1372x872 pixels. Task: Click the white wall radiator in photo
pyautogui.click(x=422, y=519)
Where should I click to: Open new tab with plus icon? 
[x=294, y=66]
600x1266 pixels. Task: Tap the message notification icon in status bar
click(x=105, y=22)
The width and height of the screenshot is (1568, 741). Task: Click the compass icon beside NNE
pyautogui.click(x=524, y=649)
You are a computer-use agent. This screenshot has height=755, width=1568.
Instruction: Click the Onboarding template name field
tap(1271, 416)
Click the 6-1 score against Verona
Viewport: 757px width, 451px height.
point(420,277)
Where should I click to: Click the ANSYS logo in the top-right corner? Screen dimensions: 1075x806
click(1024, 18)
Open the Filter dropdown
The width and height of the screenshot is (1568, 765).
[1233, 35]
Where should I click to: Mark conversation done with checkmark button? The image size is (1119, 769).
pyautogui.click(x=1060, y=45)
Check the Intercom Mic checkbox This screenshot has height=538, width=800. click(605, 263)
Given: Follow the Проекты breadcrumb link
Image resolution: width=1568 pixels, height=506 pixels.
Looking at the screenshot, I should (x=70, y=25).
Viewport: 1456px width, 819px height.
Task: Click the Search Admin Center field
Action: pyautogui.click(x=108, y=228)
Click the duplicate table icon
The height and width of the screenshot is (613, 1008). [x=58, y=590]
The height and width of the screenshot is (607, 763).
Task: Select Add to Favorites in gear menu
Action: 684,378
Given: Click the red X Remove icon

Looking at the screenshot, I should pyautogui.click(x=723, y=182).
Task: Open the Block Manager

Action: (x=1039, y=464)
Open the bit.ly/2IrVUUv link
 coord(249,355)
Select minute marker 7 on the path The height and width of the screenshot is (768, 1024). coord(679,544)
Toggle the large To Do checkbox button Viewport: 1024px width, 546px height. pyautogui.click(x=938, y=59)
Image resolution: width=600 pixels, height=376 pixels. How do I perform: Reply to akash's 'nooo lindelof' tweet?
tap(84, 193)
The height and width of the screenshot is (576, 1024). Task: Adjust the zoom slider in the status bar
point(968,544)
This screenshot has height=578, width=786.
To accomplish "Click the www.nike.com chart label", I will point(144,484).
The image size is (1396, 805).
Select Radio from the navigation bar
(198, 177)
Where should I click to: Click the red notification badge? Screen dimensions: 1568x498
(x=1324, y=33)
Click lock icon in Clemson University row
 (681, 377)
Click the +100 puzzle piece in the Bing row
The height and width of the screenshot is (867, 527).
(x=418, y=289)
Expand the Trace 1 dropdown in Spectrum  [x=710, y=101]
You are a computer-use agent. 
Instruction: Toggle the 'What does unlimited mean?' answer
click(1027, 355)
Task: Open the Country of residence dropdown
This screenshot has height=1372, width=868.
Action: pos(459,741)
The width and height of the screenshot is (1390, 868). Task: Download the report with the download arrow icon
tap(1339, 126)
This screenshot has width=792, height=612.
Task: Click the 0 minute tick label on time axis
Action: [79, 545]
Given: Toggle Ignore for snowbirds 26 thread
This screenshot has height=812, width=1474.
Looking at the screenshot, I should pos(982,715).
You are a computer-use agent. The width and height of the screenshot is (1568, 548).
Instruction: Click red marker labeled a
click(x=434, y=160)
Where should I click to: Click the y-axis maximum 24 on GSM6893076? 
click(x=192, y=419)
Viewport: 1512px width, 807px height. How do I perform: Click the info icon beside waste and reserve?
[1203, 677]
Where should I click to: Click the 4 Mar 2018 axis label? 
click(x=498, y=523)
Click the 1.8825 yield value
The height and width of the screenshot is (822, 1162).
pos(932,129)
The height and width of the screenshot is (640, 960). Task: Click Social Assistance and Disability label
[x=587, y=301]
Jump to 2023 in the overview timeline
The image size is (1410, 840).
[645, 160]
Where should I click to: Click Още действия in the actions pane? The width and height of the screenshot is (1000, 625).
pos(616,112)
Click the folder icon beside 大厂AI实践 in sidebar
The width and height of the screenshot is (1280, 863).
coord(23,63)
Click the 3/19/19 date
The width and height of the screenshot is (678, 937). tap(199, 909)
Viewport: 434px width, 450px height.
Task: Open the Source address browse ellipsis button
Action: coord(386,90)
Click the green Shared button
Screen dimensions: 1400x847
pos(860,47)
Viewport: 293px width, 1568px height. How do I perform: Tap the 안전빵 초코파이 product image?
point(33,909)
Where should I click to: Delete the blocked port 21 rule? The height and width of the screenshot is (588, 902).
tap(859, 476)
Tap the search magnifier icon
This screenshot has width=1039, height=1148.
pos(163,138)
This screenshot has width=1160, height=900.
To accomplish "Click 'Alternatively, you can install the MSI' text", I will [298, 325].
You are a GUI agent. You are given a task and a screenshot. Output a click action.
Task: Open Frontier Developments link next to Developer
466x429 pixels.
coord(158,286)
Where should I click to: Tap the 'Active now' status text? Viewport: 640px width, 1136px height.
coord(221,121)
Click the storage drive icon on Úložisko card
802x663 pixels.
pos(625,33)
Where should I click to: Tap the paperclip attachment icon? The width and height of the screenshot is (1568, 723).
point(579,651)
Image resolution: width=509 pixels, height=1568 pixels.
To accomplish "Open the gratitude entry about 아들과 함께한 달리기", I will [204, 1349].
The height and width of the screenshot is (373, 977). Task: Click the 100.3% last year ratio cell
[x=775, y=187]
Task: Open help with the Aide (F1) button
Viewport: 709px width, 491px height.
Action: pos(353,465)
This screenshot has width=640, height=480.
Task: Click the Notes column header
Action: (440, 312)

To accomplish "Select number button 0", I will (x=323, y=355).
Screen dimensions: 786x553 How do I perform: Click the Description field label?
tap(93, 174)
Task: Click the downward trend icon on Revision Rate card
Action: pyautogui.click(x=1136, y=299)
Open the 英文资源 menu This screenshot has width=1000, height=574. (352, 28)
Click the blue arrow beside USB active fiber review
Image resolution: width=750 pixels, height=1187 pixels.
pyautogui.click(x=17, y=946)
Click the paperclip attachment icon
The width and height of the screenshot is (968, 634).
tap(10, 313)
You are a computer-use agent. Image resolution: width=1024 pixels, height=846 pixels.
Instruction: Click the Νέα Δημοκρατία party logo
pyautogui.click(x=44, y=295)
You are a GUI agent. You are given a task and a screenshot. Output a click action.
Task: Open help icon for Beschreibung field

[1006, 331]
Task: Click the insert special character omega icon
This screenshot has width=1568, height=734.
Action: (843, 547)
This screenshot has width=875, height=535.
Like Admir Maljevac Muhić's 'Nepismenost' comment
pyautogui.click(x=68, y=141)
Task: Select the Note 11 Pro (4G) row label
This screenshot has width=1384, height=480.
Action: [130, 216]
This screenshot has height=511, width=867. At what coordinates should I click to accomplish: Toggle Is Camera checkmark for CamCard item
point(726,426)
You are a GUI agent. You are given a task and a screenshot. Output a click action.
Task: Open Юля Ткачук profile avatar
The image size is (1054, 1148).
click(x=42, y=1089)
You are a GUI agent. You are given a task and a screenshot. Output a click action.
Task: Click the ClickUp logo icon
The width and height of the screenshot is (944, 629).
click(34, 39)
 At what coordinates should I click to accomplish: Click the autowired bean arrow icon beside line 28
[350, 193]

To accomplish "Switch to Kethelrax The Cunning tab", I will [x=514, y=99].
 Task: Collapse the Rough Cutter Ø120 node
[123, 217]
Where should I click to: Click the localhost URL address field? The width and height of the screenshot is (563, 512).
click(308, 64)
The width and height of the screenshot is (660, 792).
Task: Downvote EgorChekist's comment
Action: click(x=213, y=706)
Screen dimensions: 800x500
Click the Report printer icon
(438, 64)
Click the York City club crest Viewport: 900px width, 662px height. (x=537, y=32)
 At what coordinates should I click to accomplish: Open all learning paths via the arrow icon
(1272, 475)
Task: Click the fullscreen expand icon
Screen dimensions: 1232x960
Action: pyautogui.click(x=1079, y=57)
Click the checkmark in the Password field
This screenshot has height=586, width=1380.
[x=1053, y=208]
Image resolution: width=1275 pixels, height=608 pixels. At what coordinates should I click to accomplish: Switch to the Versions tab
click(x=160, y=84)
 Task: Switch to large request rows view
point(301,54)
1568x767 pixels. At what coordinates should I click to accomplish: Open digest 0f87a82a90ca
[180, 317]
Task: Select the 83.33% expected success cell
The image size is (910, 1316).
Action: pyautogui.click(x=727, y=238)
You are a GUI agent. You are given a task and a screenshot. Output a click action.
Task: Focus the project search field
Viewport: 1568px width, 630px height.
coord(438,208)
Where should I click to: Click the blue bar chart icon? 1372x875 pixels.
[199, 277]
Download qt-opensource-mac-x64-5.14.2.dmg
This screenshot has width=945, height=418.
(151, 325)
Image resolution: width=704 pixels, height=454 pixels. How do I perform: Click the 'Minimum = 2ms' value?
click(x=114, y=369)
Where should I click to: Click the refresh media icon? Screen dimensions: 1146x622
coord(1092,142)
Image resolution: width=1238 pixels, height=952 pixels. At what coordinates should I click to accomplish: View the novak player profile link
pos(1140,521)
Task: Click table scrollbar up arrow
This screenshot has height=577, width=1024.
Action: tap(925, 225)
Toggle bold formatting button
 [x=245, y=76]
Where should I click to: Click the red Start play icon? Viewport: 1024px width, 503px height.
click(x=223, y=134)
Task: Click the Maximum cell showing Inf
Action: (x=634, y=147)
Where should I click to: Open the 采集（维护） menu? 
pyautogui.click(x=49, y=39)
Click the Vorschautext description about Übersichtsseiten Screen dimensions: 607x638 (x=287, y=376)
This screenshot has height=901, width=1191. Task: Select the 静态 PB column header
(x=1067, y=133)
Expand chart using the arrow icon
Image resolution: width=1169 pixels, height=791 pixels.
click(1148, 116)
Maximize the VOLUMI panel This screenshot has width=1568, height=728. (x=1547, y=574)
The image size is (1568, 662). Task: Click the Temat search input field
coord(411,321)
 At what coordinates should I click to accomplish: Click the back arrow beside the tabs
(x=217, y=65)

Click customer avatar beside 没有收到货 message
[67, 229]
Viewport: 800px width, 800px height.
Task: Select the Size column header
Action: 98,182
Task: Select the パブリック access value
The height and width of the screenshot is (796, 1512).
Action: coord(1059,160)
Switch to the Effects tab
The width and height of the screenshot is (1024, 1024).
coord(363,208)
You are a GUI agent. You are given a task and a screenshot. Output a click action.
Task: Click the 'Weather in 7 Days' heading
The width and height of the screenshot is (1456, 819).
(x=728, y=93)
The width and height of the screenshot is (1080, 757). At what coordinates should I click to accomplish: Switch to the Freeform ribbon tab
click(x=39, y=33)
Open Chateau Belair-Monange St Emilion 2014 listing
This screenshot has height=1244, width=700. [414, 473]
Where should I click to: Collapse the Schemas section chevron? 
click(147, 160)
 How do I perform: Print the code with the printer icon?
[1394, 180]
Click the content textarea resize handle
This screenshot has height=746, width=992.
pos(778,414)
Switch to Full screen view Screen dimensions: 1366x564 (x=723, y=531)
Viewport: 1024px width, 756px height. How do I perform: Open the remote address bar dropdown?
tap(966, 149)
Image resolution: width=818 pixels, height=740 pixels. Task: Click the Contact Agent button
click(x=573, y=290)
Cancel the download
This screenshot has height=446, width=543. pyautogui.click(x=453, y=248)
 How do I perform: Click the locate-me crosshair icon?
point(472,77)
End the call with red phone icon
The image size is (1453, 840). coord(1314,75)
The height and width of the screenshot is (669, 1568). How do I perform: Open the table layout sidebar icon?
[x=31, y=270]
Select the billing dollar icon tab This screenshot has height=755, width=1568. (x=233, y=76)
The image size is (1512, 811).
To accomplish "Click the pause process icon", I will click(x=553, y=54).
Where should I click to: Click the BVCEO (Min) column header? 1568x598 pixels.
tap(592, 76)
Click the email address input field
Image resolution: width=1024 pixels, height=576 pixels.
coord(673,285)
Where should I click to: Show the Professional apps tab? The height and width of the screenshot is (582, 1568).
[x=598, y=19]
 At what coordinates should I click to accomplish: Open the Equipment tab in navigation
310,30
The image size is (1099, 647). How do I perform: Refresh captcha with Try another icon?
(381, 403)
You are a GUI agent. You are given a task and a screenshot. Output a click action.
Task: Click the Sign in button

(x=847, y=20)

============================================================

WHAT NEEDS TO BE DONE: Search the listing above for the word "checkbox", and copy every line that has it.

ANSWER TO THIS PROBLEM:
Check the Intercom Mic checkbox This screenshot has height=538, width=800. click(605, 263)
Toggle the large To Do checkbox button Viewport: 1024px width, 546px height. pyautogui.click(x=938, y=59)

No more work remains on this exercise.